The 1992 release of Apollo 18 saw Flansburgh and Linnell attract a supporting band, consisting of former Pere Ubu bassist Tony Maimone and drummer Brian Doherty. Several albums have followed, none quite as successful as Flood, but the decision to include their single "Boss of Me" as the theme song to the hit television series Malcolm in the Middle, as well as inclusion on the show's compilation CD, has brought a new audience to the band, largely thanks to the use of TMBG songs from all their previous albums (eg. the infamous punching-the-kid-in-the-wheelchair scene from the first MITM series was done to the strains of "Pencil Rain" from "Lincoln") "Boss of Me" became the band's second top-40 hit in the UK.

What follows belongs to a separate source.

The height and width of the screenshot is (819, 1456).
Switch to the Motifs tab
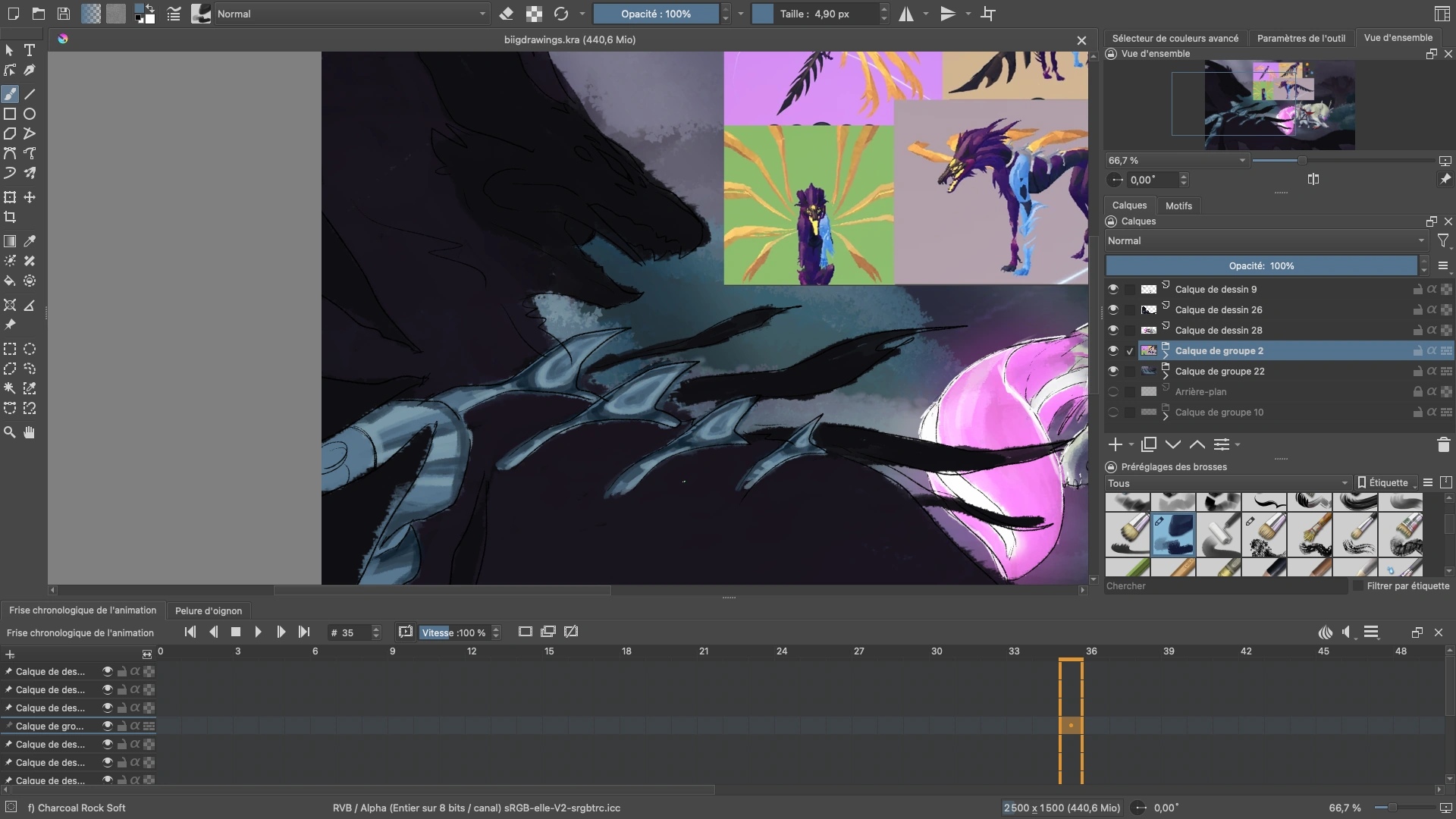(x=1178, y=206)
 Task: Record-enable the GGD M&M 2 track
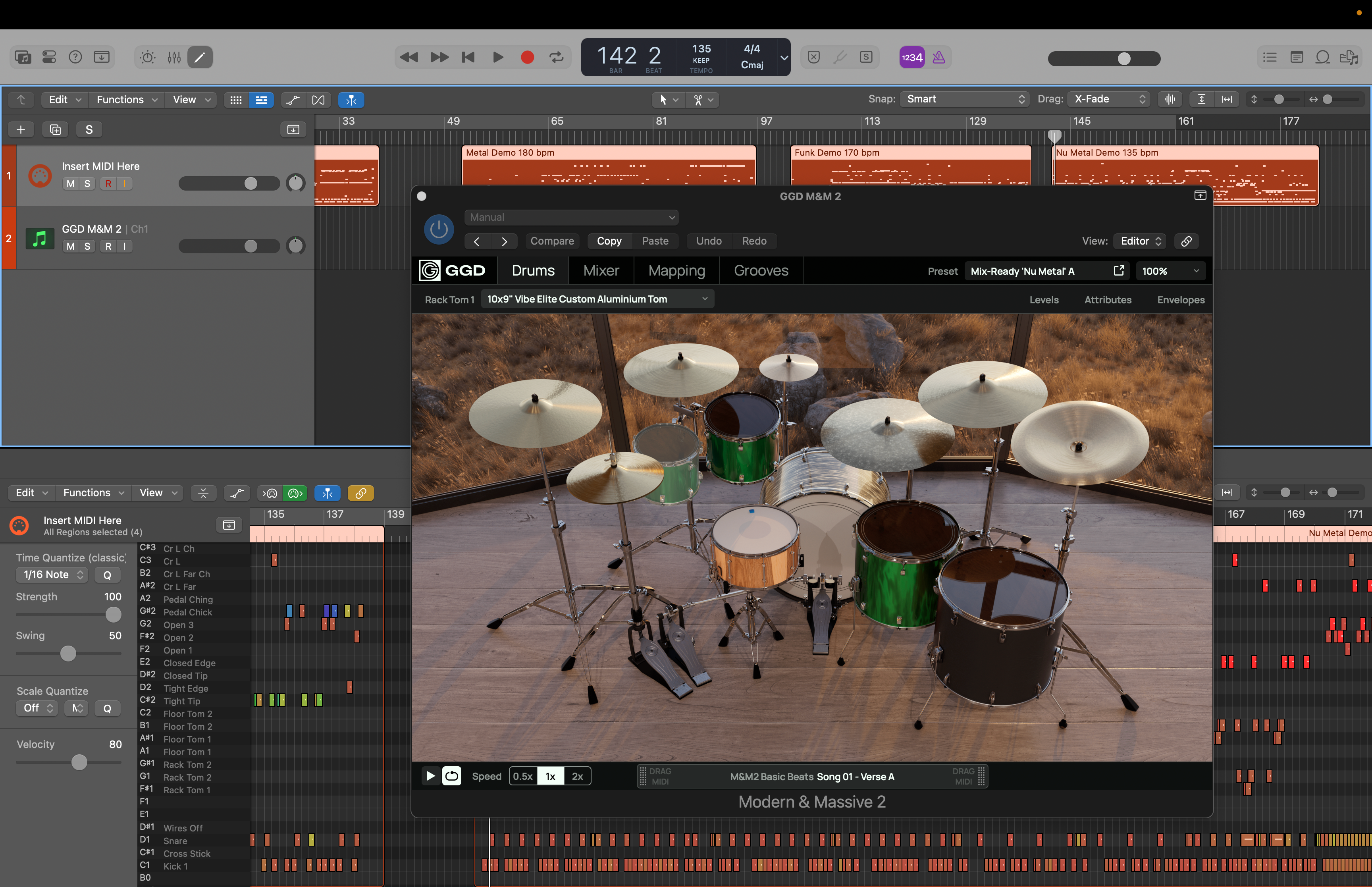tap(108, 246)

They Might Be Giants have also performed on other movie and television sound tracks, including The Oblongs, the ABC News miniseries Brave New World, and Ed and His Dead Mother. They also composed and performed the theme music for the Peabody Award-winning The Daily Show with Jon Stewart. More recently, they composed and performed the music for the MTV series Resident Life.

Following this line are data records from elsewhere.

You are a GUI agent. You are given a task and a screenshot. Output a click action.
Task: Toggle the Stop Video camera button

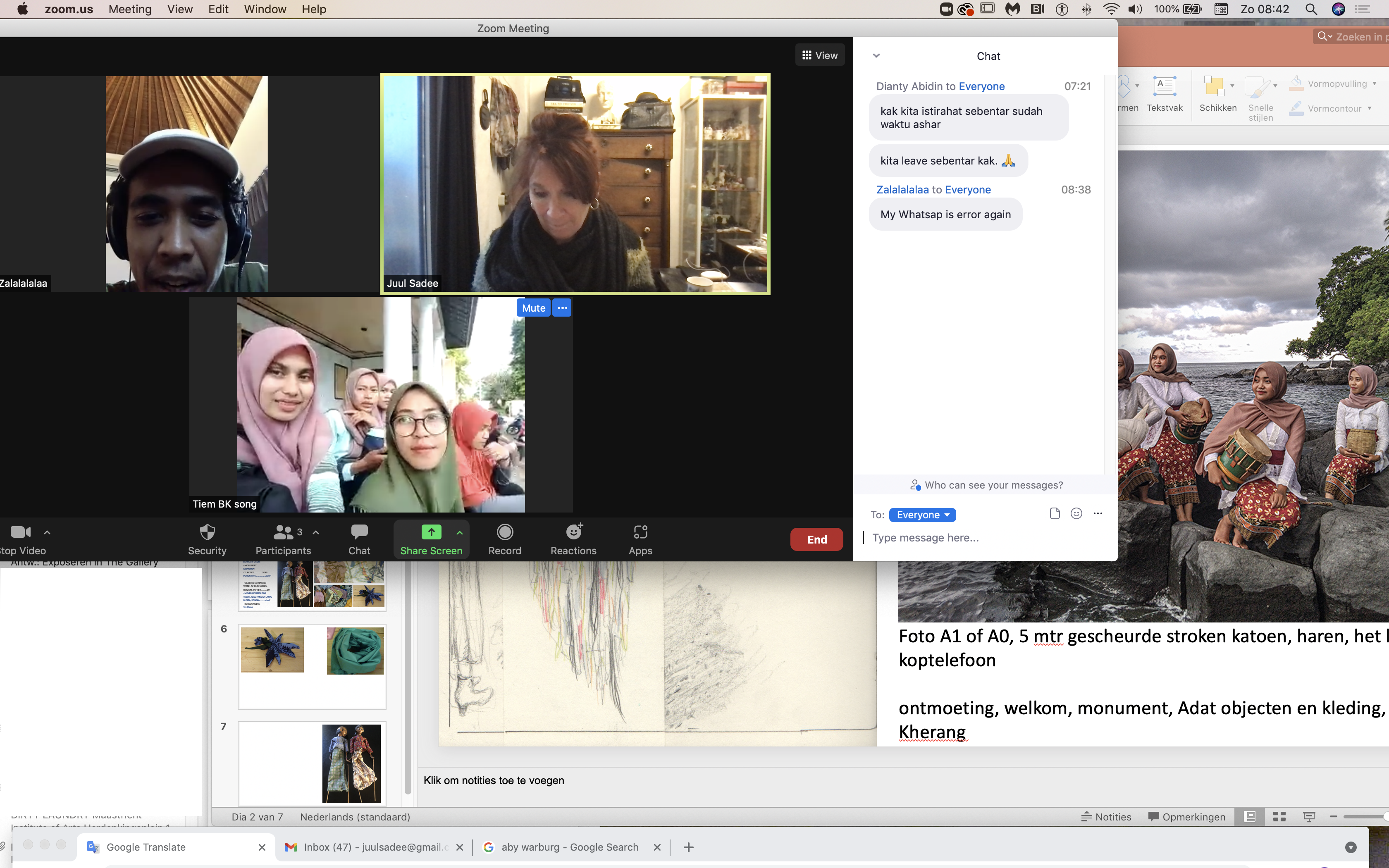pos(21,533)
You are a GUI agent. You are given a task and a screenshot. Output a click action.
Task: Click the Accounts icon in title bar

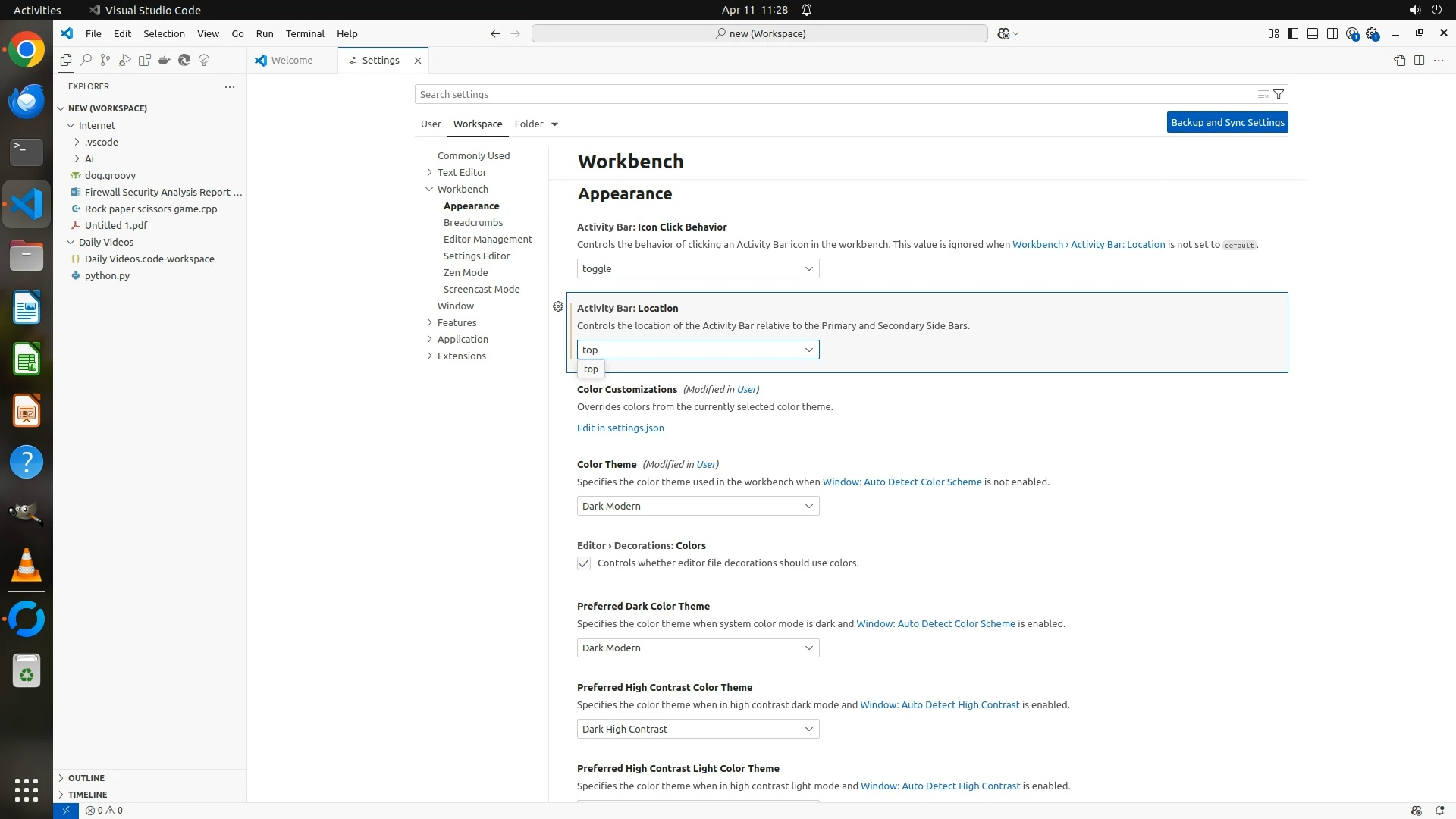click(1352, 33)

In 2001, a documentary about the band was made my AJ Schnack. Titled Gigantic: A Tale of Two Johns, the film won rave reviews, several awards, was featured in dozens of film festivals, and was released on DVD.
The band takes its name from a 1971 movie starring George C. Scott and Joanne Woodward (based on the play of the same name written by James Goldman.) In the film, George C. Scott plays Justin Playfair, a man who believes he is Sherlock Holmes; his psychiatrist (last name "Watson") goes along with him in search of Moriarty. Playfair defends Quixote's tilting at windmills, saying that the windmills of course were not giants, but thinking they might be shows imagination: "All the best minds used to think the world was flat. But what if it isn't? It might be round. And bread mold might be medicine. If we never looked at things and thought of what might be, why we'd all still be out there in the tall grass with the apes."